Daylight Clustering Methods
Daylight offers four clustering methods: scaffold-directed clustering and three fingerprint similarity methods: Jarvis-Patrick, k-modes, and sphere exclusion).
Saffold-directed clustering is based on internally generated fingerprints that contain topological information. Clustering is directed on the basis of the coverage of a cluster's common substructure or scaffold in a manner that guarantees that the final clusters maintain a minimal coverage over all their member molecules. There are no pre-determined number of clusters that will result and molecules that can not meet the minimal coverage requirement will be singletons. The guarantee of a common substructure or scaffold comes at a price in terms of computational resources and the method is best limited to ~10,000 structures. The scaffold directed method is especially useful in the analysis of lead optimization projects, target-directed vendor libraries, and structures provided in publications or patents.

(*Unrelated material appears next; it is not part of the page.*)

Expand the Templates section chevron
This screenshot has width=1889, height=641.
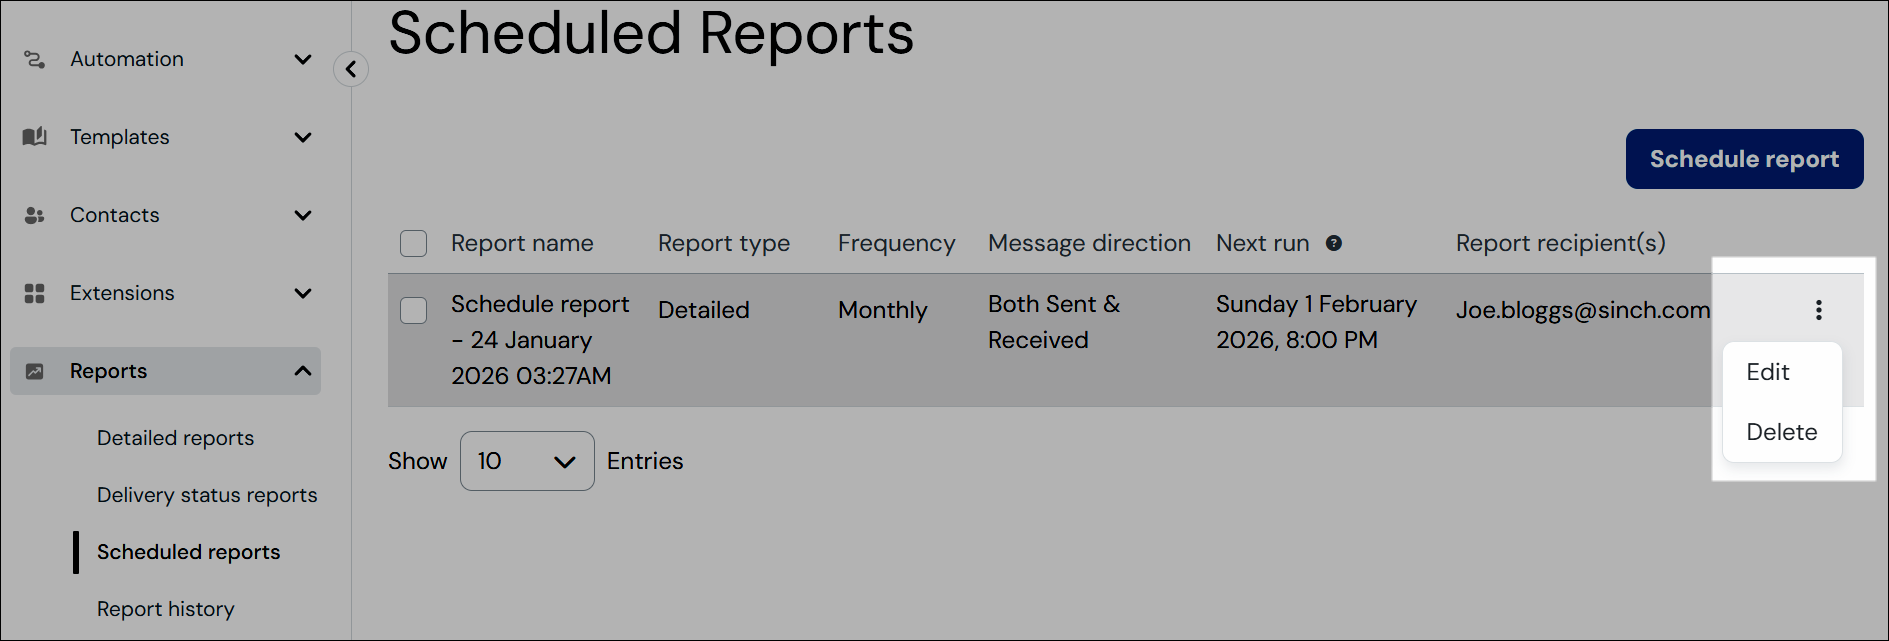coord(303,137)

The other three clustering methods are well-validated, non-parametric methods of clustering suitable for a wide variety of applications, including database characterization, analog discovery, and directed or diversity-based structure selection for binding assays, toxicity tests and other screens. This approach can save a great deal of time and money compared to screening based on random or manual compound selection.

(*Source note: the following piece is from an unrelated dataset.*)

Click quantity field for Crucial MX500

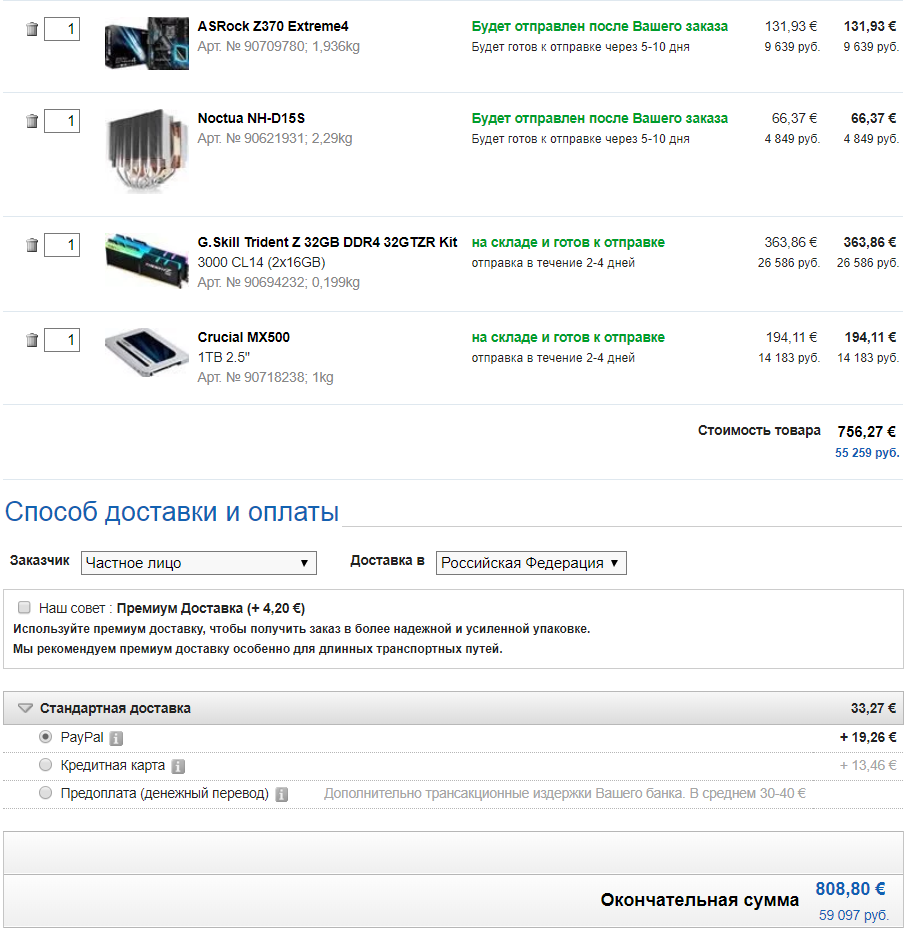(62, 341)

These three methods are based on the value of the similarity measure between binary descriptors of pairs of molecules. Considerable flexibility is provided with respect to similarity coefficients. Fifteen commonly used named measures (e.g., Tanimoto) are available as well as user-defined expressions of similarity. Commonly, the binary descriptors are standard Daylight structural fingerprints used in sub- and super-structure searching. However any binary descriptor may be used, e.g., activity against a set of biological screens. Tools are provided to convert the descriptor into the appropriate format.